Kevin Kim.   For the sake of my sanity and yours, this post is not one to ask questions, interrogate God, or blame/doubt/accuse.

My last conversation with Kevin was at our church’s annual Vision Banquet on September 12.  We were sitting beside each other at the table and Kevin was asked to move over a few seats to make room for another.  He graciously did it but was disappointed we could not talk more at the time.  I reassured him we would have plenty of time to talk at a later time.

He had kept saying, over the course of the last few months, whenever I would see him, “Rhonda, I am going to have all the girls that have been cooking for me (and others), over to my house.  I am going to cook you all the best meal to thank you.  It’s going to be the best meal you’ve had”.

Kevin was one of the most genuine, gentleman-ly, kind, thoughtful, wise men I know.  He was young for sure but he could find common ground with just about anyone.  He was the one who helped to plan and cook for my fundraiser in July to get me to Uganda. I can still see him barbecuing the hot dogs on the grill outside on Tracy’s patio.  He was so excited to help me raise money.  He wanted me to put a Pay Pal on my blog and ask people to donate.  I couldn’t do it.  He was bold and innovative in his approaches to increasing business but always generous, never competing with his friends.

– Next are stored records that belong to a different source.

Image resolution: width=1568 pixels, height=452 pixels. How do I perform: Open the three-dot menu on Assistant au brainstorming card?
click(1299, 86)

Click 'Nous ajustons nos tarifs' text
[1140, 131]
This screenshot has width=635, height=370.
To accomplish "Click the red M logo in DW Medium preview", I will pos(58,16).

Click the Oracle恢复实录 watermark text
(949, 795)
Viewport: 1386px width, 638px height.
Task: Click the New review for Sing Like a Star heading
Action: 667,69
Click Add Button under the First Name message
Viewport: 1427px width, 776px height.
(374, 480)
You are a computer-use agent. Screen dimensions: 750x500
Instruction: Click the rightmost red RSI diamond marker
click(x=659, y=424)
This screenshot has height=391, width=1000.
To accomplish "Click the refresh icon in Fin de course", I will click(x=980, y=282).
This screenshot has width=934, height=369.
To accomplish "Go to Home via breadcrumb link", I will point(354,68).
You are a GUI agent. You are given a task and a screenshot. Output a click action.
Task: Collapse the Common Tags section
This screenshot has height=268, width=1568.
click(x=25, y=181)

For my birthday celebration and 2 others on Aug 14, he set up the rooftop of his condo building to help us celebrate with 30-40 people—he was a perfect host, never complaining, happy to serve.  The next day, my actual birthday, I was going out with 2 other girls for dinner and he wanted to come.  I was thrilled he would want to come—I remember him telling me if there was any guy I was interested in, he was more than willing to help make sure they were good guys.  Call me emotional but it touched me so much that a guy would say that and be so genuinely concerned about my relationships.  I tried to explain to him why there needs to be more guys like him, ready to help a sister—I don’t know that he completely understood my viewpoint but he listened like he did.

Last summer (2009) a bunch of us went to Lincoln City to hang out for the weekend at the vacation home of a friend’s parents.  At the end of the weekend, he kept talking about how he couldn’t wait to have his kids (when he had some) bring over their friends to his house and he would get to cook for them, showing them a great time.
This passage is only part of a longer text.